There are also a wealth of illustrated books presenting a wry, serio-comic take on the life of the well-to-do, which often includes a spell at university (more usually Oxford than Cambridge), where comic misdemeanours can be illustrated, as in this plate drawn and engraved by Robert Cruikshank, showing an undergraduate hoisting a ‘fair nun of St Clement’s’ up to his room in a basket, only to succeed in dropping her on to a passing proctor. (He is sent down).

                                      William Westmacott, English Spy:  ‘Oxford Bull-Dogs detecting brazen smuggling’

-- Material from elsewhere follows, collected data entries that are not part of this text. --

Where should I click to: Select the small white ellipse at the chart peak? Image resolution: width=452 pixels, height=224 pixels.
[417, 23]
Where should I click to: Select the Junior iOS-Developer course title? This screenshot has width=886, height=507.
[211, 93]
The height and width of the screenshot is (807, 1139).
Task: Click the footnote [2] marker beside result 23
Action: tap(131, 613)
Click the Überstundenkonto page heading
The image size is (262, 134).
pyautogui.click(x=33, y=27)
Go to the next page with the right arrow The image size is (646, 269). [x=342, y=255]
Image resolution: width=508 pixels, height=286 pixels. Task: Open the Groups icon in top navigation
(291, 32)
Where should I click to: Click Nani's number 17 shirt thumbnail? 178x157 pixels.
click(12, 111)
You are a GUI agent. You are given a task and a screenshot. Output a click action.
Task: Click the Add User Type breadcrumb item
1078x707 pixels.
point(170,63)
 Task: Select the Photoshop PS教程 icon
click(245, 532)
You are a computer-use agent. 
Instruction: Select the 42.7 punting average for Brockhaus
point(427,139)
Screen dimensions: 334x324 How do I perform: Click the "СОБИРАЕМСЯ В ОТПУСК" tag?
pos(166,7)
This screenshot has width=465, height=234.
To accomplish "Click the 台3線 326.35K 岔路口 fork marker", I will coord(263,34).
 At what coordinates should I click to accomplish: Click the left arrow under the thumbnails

                                                                               W. Sams, The Tournament

Such illustrations perhaps appeal both to the curiosity of those who haven’t been to college and to the nostalgia of those who have. A new nostalgia is also stirring for a re-imagined version of a ‘Gothick’ medieval past where valiant knights rescue swooning damsels from unwelcome oppressors, as in the illustrations to a truly dreadful book-length poem, The Tournament, or, Days of Chivalry (1823).

Another spur to curiosity for illustrated books probably lay in how so many of the early readers of such illustrated books – both men and women – will themselves have been taught to draw and paint as part of a polite education. Many of the flower books in the College’s collection present both a coloured and uncoloured version of each flower, with the latter available to be coloured by the owner.

                                Miss J. Smith, Studies of Flowers from Nature: ‘Dahlia’ coloured and uncoloured versions

Such books are directed at purchasers who may well have had a trained eye for painting in water colours every sort of subject from flora and fauna, but especially flowers and birds.

                                            Thomas Martyn, Aranei; or A Natural History of Spiders (1793), frontispiece

                                 Edouard Travies, Les Oiseaux: scenes varies, etudes a l’aquarelle (1857): Bird of paradise

Curiosity goes along with innovation in the superb illustrations of clansmen in their tartans in McIan’s The Clans of the Scottish Highlands, 2 vols. (1845-57).

                                 R.R. McIan, Clans of the Scottish Highlands:  ‘Sutherland’, and Frontispiece to Volume 2

For although the pictures of clansmen are hand-coloured lithographs, the two magnificent heraldic title pages are successful early examples of colour printing. ‘Printed in colors’ (sic) it says modestly in very small type at the foot of the page, but this is part of a transition to a whole new future in the production of illustrated books.